- [Given data]

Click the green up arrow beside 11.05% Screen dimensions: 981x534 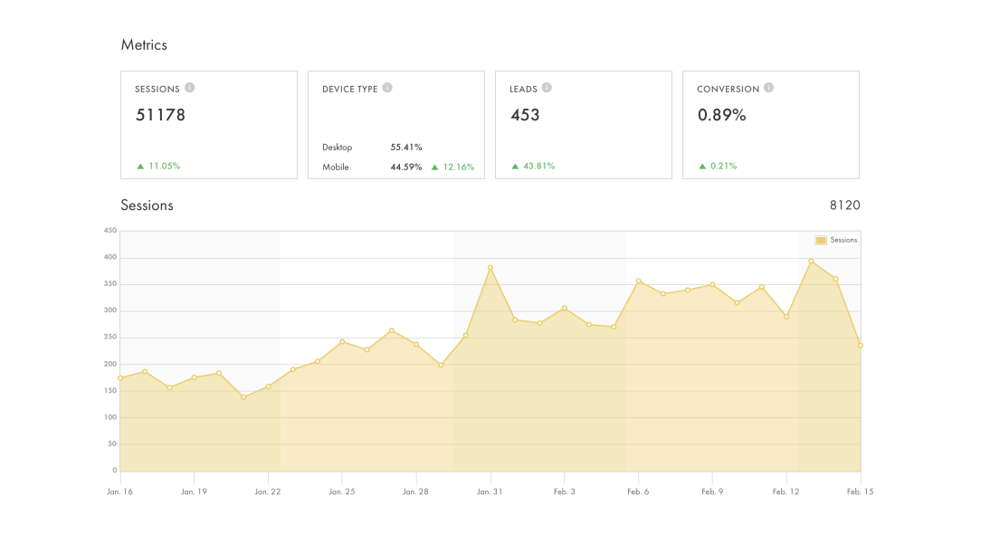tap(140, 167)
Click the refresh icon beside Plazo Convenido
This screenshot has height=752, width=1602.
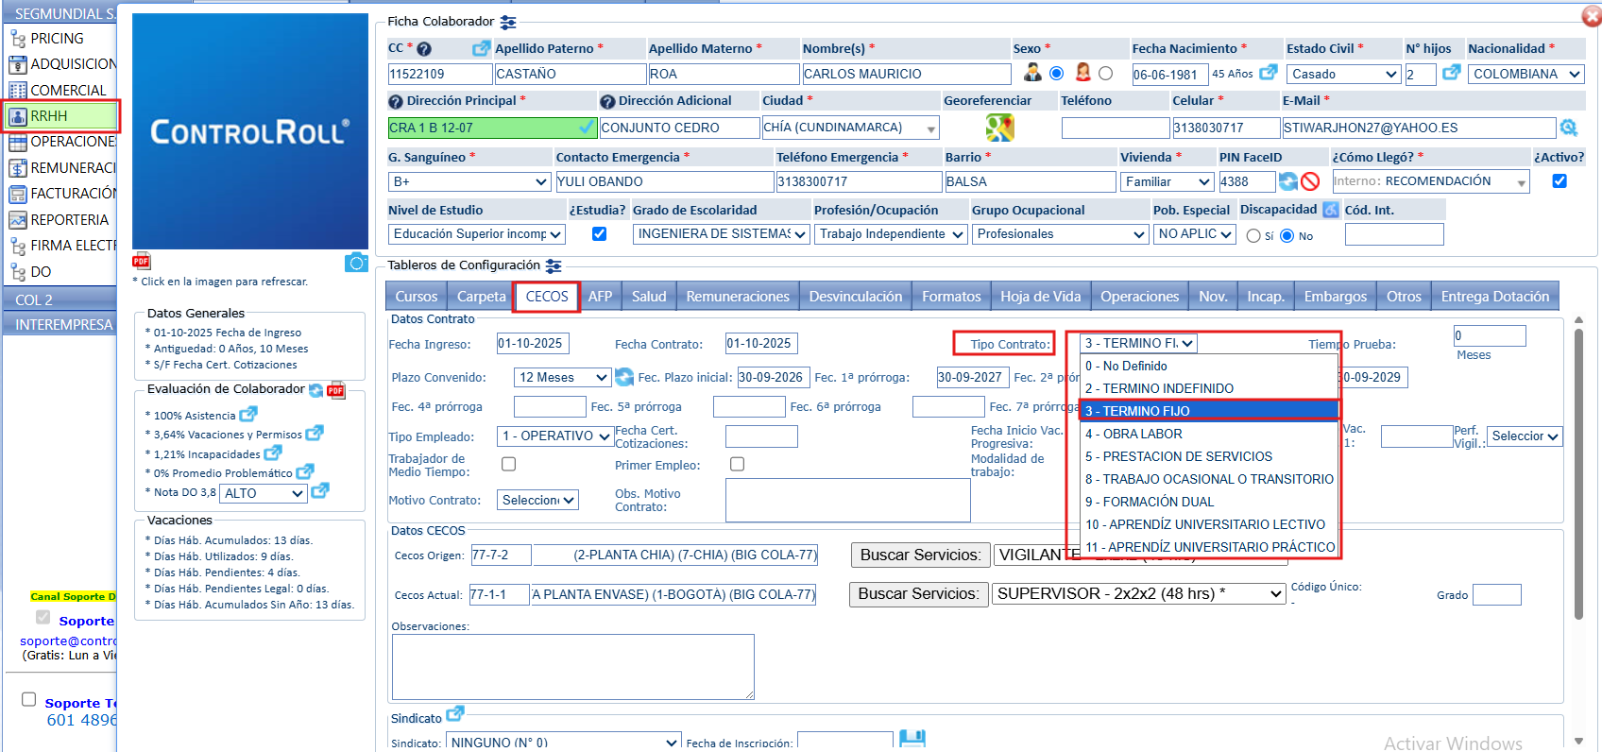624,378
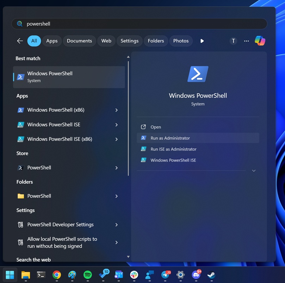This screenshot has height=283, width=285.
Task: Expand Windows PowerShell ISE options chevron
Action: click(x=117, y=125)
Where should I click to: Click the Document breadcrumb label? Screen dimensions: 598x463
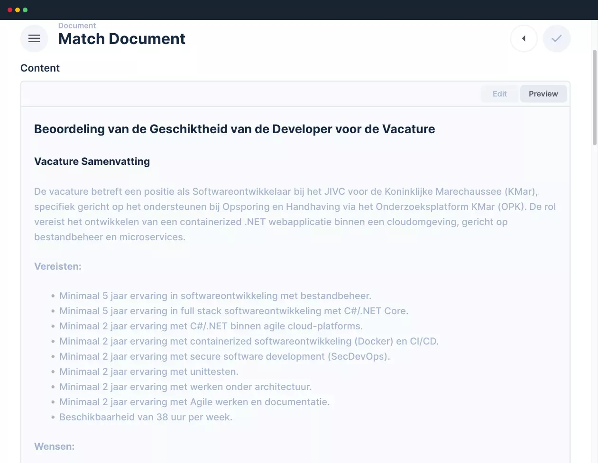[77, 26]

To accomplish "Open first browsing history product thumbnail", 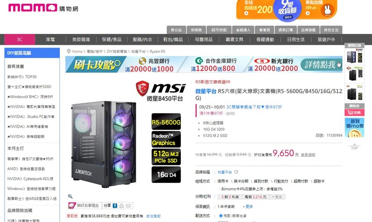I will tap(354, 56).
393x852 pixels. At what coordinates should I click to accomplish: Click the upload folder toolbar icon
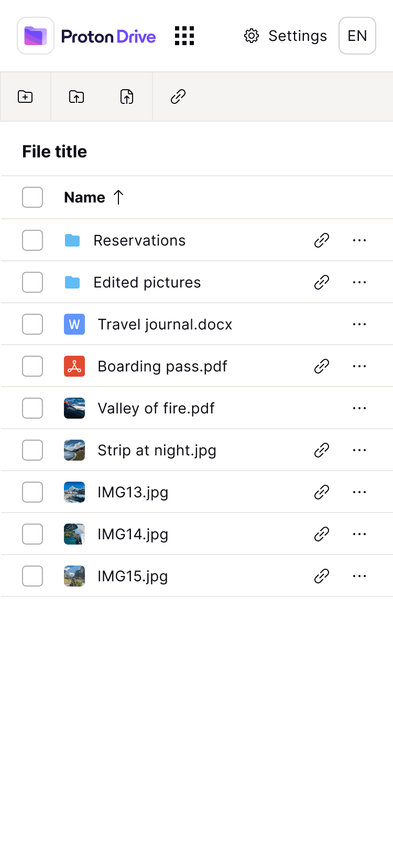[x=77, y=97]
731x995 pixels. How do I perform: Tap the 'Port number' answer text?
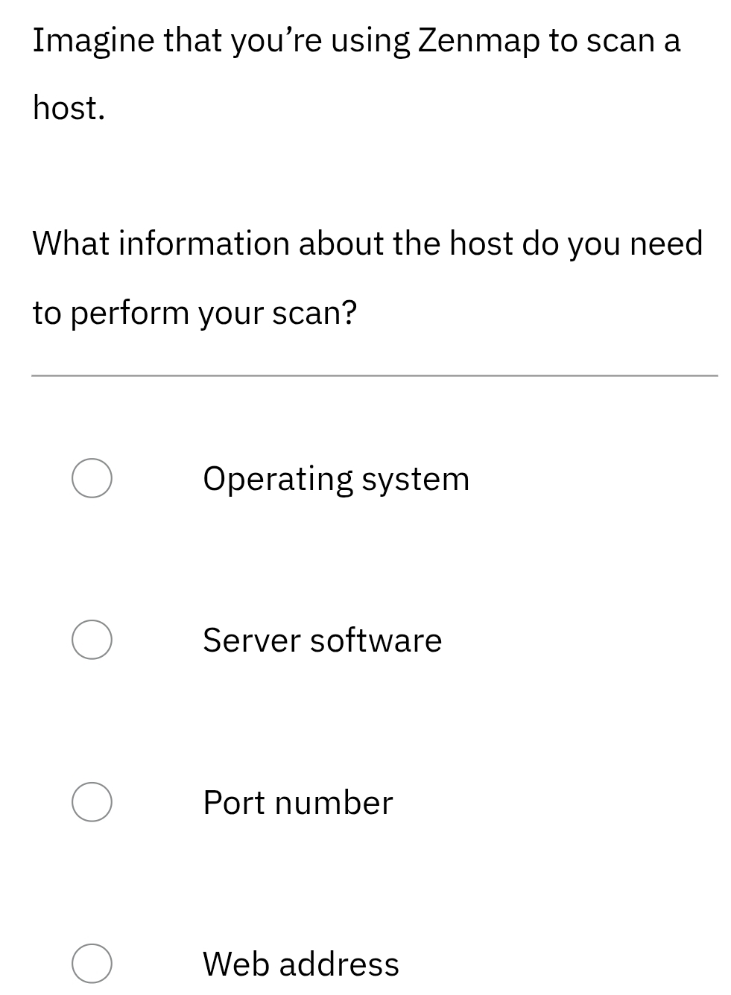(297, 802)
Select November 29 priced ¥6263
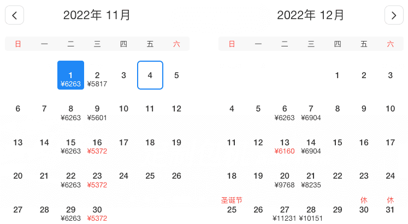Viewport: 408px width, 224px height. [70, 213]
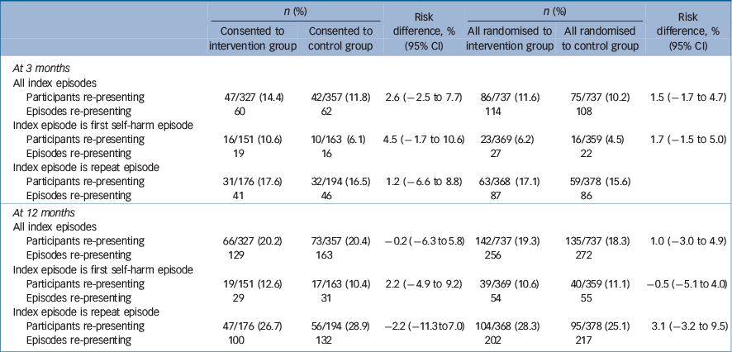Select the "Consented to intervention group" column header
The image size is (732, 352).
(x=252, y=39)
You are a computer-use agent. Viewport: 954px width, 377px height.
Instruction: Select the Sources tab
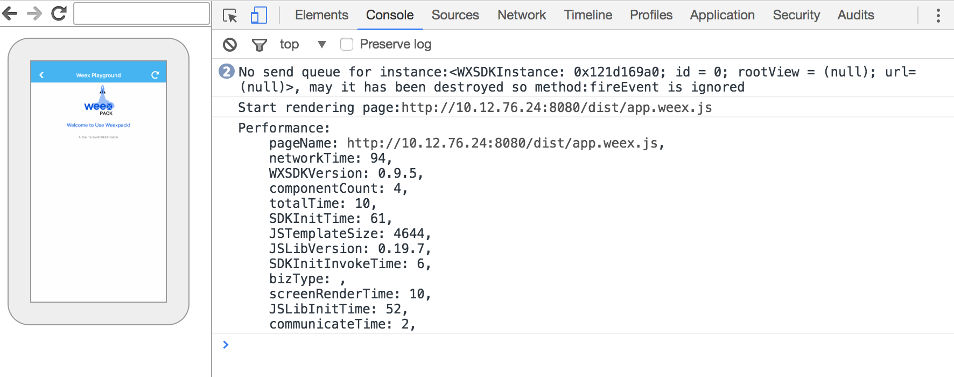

- [Task objective] Starting with the line that contains "731x995 pixels. How", reproduce every line to the end of the material above, both end lines included, exactly and with no pictures.

- [Answer to this problem]
731x995 pixels. How do I perform: Tap the 'Port number' answer text?
(297, 802)
Select November 29 priced ¥6263
Viewport: 408px width, 224px height. [70, 213]
Select the "Consented to intervention group" column header
The image size is (732, 352).
(x=252, y=39)
You are a computer-use agent. Viewport: 954px width, 377px height.
Instruction: Select the Sources tab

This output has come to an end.